Saved entries:
.....
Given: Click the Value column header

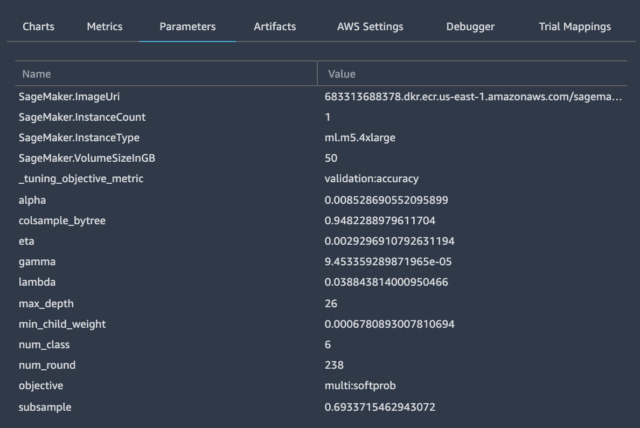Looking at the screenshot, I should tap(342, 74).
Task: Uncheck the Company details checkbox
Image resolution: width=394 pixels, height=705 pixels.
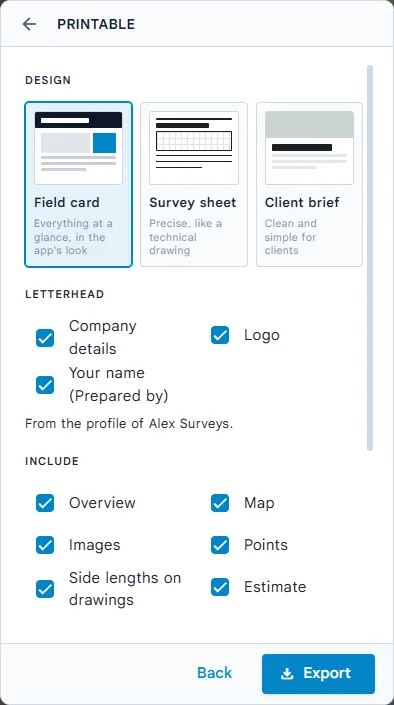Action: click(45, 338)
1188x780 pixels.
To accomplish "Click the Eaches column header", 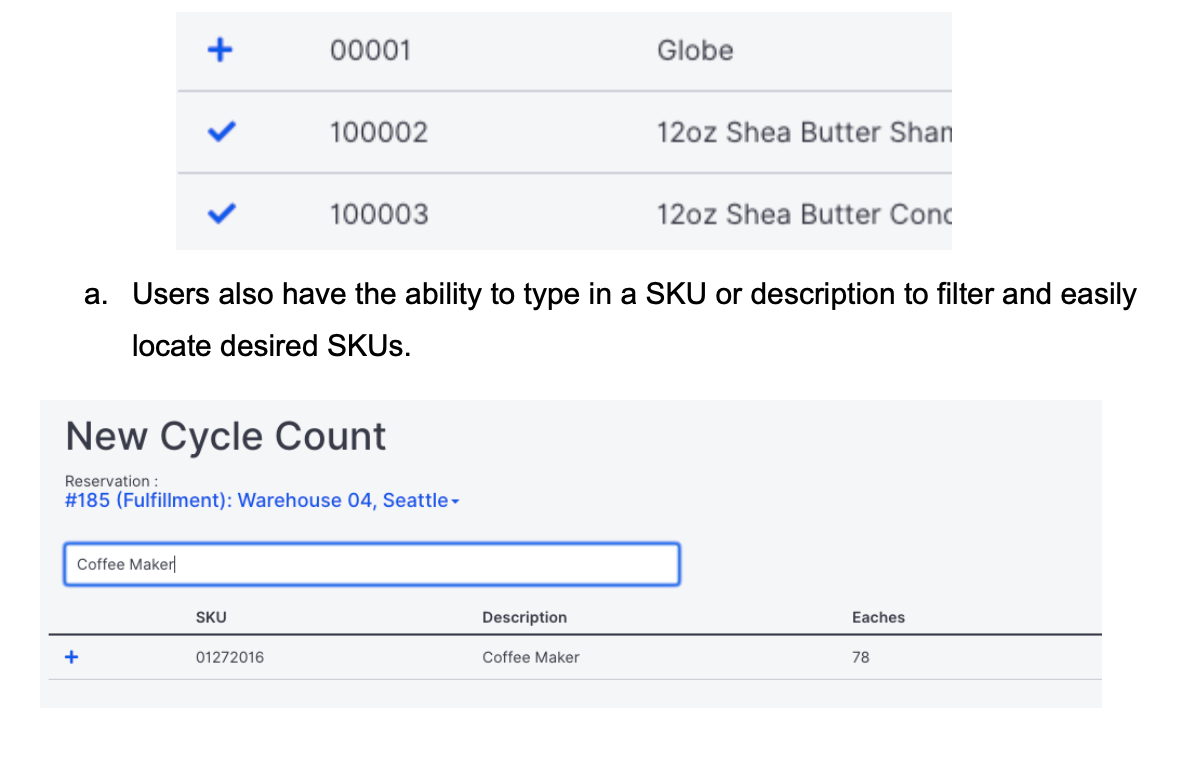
.....
_ACTIVITY_.
Each entry above should be written out verbatim, minus its pictures.

_YOUR SOLUTION_.
Given: Click the Value column header

Looking at the screenshot, I should tap(342, 74).
Task: Uncheck the Company details checkbox
Image resolution: width=394 pixels, height=705 pixels.
Action: click(45, 338)
1188x780 pixels.
To accomplish "Click the Eaches column header", 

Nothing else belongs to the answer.